THE DATA ->
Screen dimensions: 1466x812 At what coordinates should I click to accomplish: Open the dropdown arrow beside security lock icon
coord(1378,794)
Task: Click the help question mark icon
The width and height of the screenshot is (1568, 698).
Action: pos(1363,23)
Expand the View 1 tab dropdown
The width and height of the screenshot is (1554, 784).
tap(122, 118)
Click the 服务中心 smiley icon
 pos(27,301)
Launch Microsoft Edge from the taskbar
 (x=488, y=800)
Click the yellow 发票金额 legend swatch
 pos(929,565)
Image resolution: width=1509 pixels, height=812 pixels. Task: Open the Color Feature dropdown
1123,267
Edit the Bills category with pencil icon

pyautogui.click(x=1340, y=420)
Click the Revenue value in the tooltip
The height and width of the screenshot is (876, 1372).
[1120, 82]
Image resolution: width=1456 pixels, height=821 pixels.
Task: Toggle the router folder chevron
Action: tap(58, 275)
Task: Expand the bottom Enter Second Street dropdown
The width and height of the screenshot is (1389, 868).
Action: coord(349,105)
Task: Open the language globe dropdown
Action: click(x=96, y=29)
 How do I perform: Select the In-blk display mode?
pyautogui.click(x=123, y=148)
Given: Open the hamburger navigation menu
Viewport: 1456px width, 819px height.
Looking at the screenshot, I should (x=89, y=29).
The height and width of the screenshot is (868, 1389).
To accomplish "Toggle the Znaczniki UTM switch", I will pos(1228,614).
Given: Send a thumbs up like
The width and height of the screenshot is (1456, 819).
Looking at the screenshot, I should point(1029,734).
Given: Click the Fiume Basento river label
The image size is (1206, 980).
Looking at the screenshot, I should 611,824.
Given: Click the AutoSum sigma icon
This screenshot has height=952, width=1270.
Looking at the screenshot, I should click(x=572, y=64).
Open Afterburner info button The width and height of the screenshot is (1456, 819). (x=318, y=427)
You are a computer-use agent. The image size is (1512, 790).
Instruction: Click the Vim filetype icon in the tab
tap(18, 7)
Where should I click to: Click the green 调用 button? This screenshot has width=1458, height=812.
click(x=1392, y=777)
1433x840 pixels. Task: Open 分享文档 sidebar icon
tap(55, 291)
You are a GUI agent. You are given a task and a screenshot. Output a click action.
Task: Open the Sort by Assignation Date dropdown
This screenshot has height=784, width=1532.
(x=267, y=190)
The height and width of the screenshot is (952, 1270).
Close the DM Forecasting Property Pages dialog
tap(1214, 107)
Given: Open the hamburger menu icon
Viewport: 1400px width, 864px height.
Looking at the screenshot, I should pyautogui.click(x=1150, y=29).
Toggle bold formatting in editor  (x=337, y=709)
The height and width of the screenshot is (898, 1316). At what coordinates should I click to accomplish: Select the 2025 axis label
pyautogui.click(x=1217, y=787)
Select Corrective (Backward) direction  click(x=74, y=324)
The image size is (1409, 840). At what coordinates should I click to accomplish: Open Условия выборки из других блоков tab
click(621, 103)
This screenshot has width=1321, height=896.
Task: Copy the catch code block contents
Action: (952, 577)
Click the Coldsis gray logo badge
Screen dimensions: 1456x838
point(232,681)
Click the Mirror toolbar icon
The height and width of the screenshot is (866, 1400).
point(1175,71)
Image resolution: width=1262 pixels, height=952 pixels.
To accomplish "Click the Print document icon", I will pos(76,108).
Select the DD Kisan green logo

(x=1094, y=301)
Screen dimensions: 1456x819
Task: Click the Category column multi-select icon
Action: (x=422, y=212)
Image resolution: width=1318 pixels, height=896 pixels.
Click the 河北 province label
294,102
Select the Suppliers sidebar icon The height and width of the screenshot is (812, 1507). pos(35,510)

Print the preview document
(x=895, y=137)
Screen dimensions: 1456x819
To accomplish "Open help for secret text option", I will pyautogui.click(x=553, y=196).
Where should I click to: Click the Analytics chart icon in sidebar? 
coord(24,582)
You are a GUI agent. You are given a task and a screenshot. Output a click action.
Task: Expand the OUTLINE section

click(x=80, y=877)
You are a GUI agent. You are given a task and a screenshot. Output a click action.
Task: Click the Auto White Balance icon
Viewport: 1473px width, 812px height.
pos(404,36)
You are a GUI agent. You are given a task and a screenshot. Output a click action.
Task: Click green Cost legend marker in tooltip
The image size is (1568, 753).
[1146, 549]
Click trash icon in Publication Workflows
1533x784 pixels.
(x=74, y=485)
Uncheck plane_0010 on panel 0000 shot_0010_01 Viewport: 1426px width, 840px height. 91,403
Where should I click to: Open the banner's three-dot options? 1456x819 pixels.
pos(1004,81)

ASSIGNMENT -> In this exercise, the data above is to be printed exactly.

REPLY ->
Screen dimensions: 1466x812 At what coordinates should I click to accomplish: Open the dropdown arrow beside security lock icon
coord(1378,794)
Task: Click the help question mark icon
The width and height of the screenshot is (1568, 698).
Action: pos(1363,23)
Expand the View 1 tab dropdown
The width and height of the screenshot is (1554, 784).
tap(122, 118)
Click the 服务中心 smiley icon
 pos(27,301)
Launch Microsoft Edge from the taskbar
 (x=488, y=800)
Click the yellow 发票金额 legend swatch
 pos(929,565)
Image resolution: width=1509 pixels, height=812 pixels. Task: Open the Color Feature dropdown
1123,267
Edit the Bills category with pencil icon

pyautogui.click(x=1340, y=420)
Click the Revenue value in the tooltip
The height and width of the screenshot is (876, 1372).
[1120, 82]
Image resolution: width=1456 pixels, height=821 pixels.
Task: Toggle the router folder chevron
Action: tap(58, 275)
Task: Expand the bottom Enter Second Street dropdown
The width and height of the screenshot is (1389, 868).
Action: coord(349,105)
Task: Open the language globe dropdown
Action: click(x=96, y=29)
 How do I perform: Select the In-blk display mode?
pyautogui.click(x=123, y=148)
Given: Open the hamburger navigation menu
Viewport: 1456px width, 819px height.
Looking at the screenshot, I should (x=89, y=29).
The height and width of the screenshot is (868, 1389).
To accomplish "Toggle the Znaczniki UTM switch", I will pos(1228,614).
Given: Send a thumbs up like
The width and height of the screenshot is (1456, 819).
Looking at the screenshot, I should point(1029,734).
Given: Click the Fiume Basento river label
The image size is (1206, 980).
Looking at the screenshot, I should 611,824.
Given: Click the AutoSum sigma icon
This screenshot has height=952, width=1270.
Looking at the screenshot, I should click(x=572, y=64).
Open Afterburner info button The width and height of the screenshot is (1456, 819). (x=318, y=427)
You are a computer-use agent. The image size is (1512, 790).
Instruction: Click the Vim filetype icon in the tab
tap(18, 7)
Where should I click to: Click the green 调用 button? This screenshot has width=1458, height=812.
click(x=1392, y=777)
1433x840 pixels. Task: Open 分享文档 sidebar icon
tap(55, 291)
You are a GUI agent. You are given a task and a screenshot. Output a click action.
Task: Open the Sort by Assignation Date dropdown
This screenshot has height=784, width=1532.
(x=267, y=190)
The height and width of the screenshot is (952, 1270).
Close the DM Forecasting Property Pages dialog
tap(1214, 107)
Given: Open the hamburger menu icon
Viewport: 1400px width, 864px height.
Looking at the screenshot, I should pyautogui.click(x=1150, y=29).
Toggle bold formatting in editor  (x=337, y=709)
The height and width of the screenshot is (898, 1316). At what coordinates should I click to accomplish: Select the 2025 axis label
pyautogui.click(x=1217, y=787)
Select Corrective (Backward) direction  click(x=74, y=324)
The image size is (1409, 840). At what coordinates should I click to accomplish: Open Условия выборки из других блоков tab
click(621, 103)
This screenshot has width=1321, height=896.
Task: Copy the catch code block contents
Action: (952, 577)
Click the Coldsis gray logo badge
Screen dimensions: 1456x838
point(232,681)
Click the Mirror toolbar icon
The height and width of the screenshot is (866, 1400).
point(1175,71)
Image resolution: width=1262 pixels, height=952 pixels.
To accomplish "Click the Print document icon", I will pos(76,108).
Select the DD Kisan green logo

(x=1094, y=301)
Screen dimensions: 1456x819
Task: Click the Category column multi-select icon
Action: (x=422, y=212)
Image resolution: width=1318 pixels, height=896 pixels.
Click the 河北 province label
294,102
Select the Suppliers sidebar icon The height and width of the screenshot is (812, 1507). pos(35,510)

Print the preview document
(x=895, y=137)
Screen dimensions: 1456x819
To accomplish "Open help for secret text option", I will pyautogui.click(x=553, y=196).
Where should I click to: Click the Analytics chart icon in sidebar? 
coord(24,582)
You are a GUI agent. You are given a task and a screenshot. Output a click action.
Task: Expand the OUTLINE section

click(x=80, y=877)
You are a GUI agent. You are given a task and a screenshot. Output a click action.
Task: Click the Auto White Balance icon
Viewport: 1473px width, 812px height.
pos(404,36)
You are a GUI agent. You are given a task and a screenshot. Output a click action.
Task: Click green Cost legend marker in tooltip
The image size is (1568, 753).
[1146, 549]
Click trash icon in Publication Workflows
1533x784 pixels.
(x=74, y=485)
Uncheck plane_0010 on panel 0000 shot_0010_01 Viewport: 1426px width, 840px height. 91,403
Where should I click to: Open the banner's three-dot options? 1456x819 pixels.
pos(1004,81)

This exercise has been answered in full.